Réaction mitigée de mon petit groupe de théâtreux à la sortie du Quat'Sous hier soir après la représentation de La mort du boss d'Yvon DESCHAMPS. Si l'un d'entre nous a quitté à l'entracte, assez contrarié, les autres sont restés jusqu'à la fin; nous serions d'incorrigibles optimistes.
Une pièce insiste le programme : vraiment ? Par parenthèses, si l'on peut reconnaître à la spontanéité d'incontestables vertus, l'on pourrait reprocher au directeur artistique sa légèreté (« ce spectacle... Je ne prends pas le temps de réfléchir et j'accepte aussitôt »); ce n'est pas la première fois que l'on lui en tient rigueur : quelle peut, se demande-t-on in petto, être la fonction -- voire l'utilité -- d'un directeur artistique dont les choix s'effectuent sans aucune réflexion ? On trouvera bien dans ses brouillons nombre de projets à monter « sans réfléchir » : devrai-on, dès lors, le contacter ? Cela dit, n'étant pas des intimes de celui-ci, ni du milieu, l'on ne nourrira aucune illusion sur la possibilité de bénéficier de ce si spontané « patronnage » culturel...
Une pièce ? plutôt un collage de sketches anciens (un recyclage culturel, en quelque sorte) où l'on assiste au long soliloque d'un ouvrier niaiseux pris dans les rets d'une inexorable aliénation. Son enfance, son entrée à la shop et le drame d'une vie confinée à la misère, à l'absence d'amour, à la maladie et à la mort; seul, forcément seul, cruellement seul.

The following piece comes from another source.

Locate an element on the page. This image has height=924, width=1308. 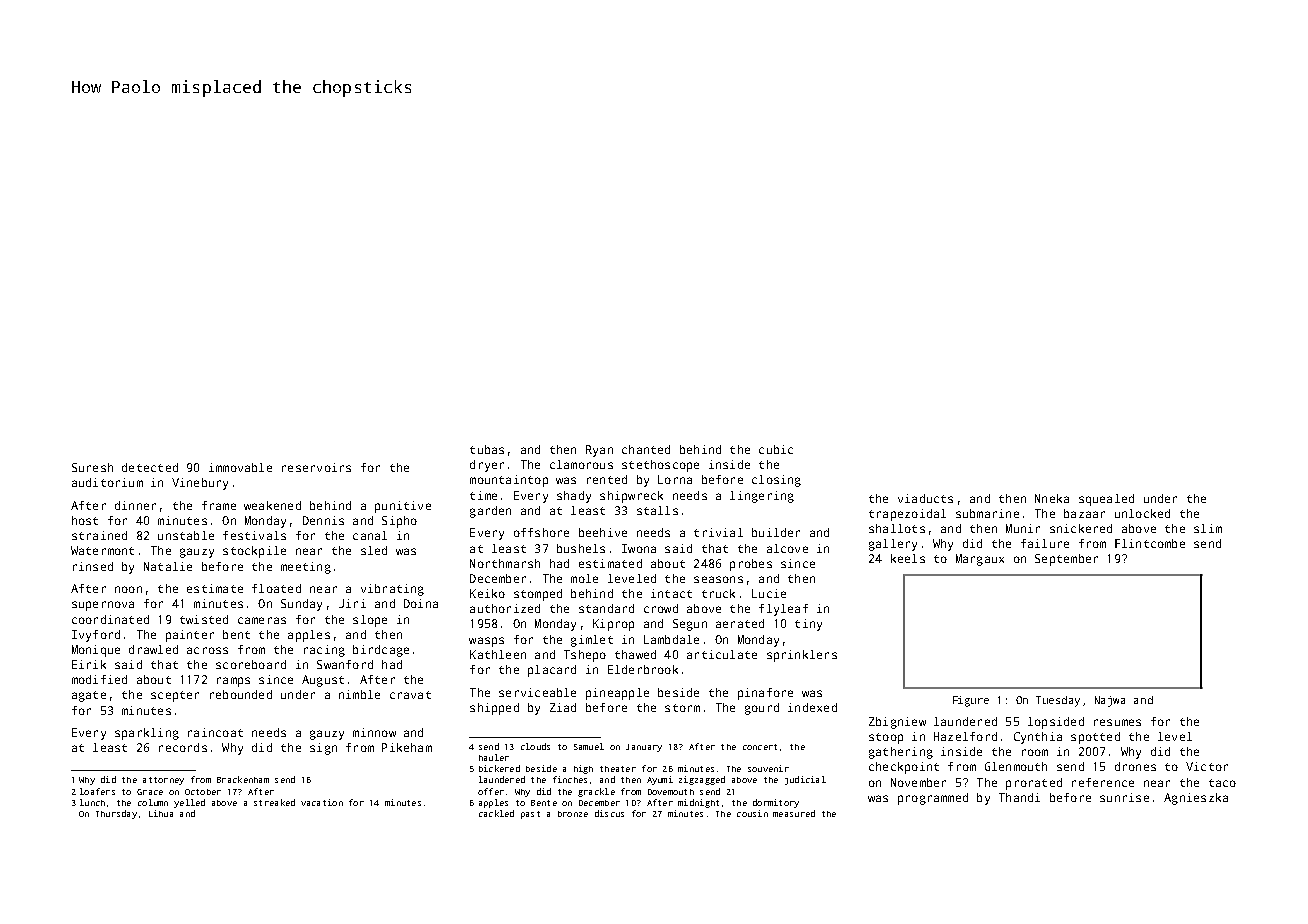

Or, d'entrée, le boss meurt; lequel « représente Dieu, c'est sa raison d'être ». Le personnage tente en vain de se faire une raison, mais, pour lui, cette mort est bien plus cruelle que celle de ses parents ou des sa femme. Il ne peut envisager ni pour lui-même, ni pour son fils (« le petit »), le moindre avenir : le monde est immuable, rien ne doit ni ne peut changer. La mort, d'ailleurs, est le seul personnage avec qui il lui semble possible de communiquer, et qui lui montre un peu de sympathie. Et pourtant, il trouve le moyen de rater son suicide. Rideau.
Le personnage, rappelons-le, a vu le jour à la fin des années soixante, dans le cadre d'un spectacle, l'Osstidsho, qui, avec Les belles-sœurs de TREMBLAY, aura vu l'irruption sur la scène de la génération qui allait, par la suite, recevoir le nom de baby-boomers. Représentait-il encore la réalité du monde ouvrier ? ou bien ne décrivait-il pas un personnage de la crise de 1929 et des années de la guerre -- DESCHAMPS ne cache pas son admiration pour le Ti-Coq de Gratien GÉLINAS --, bref un personnage d'avant la Révolution tranquille ? N'était-ce pas la vieille génération que l'on moquait ? On aimerait connaître l'avis d'historiens et sociologues sur ces questions. En tout cas, s'il ne semble pas encore archaïque aux gens de cette génération (la majorité du public hier soir), et qui ont, en leur temps, fait le succès des monologues de DESCHAMPS, il doit paraître tel à ceux des générations suivantes.
Quelle vision sinistre et pessimiste d'un certain monde, et désespérée. Et sans doute caricaturale, d'où une certaine gène dans le rire. Pas de révolution, ni tranquille, ni violente pour ce personnage, niaiseux au point d'être incapable de se suicider. N'est-il pas piquant, par ailleurs, qu'au moment où triomphe ce spectacle d'échec et de résignation, un monde d'aliénation et de domination tremble au Maghreb et dans le Golfe ?
Mais nous sommes, ici, gens de patience, étapistes comme ils disent. Et bien catholiques encore.
Ce qui ne laisse pas de m'inquiéter, et augure bien mal de notre avenir.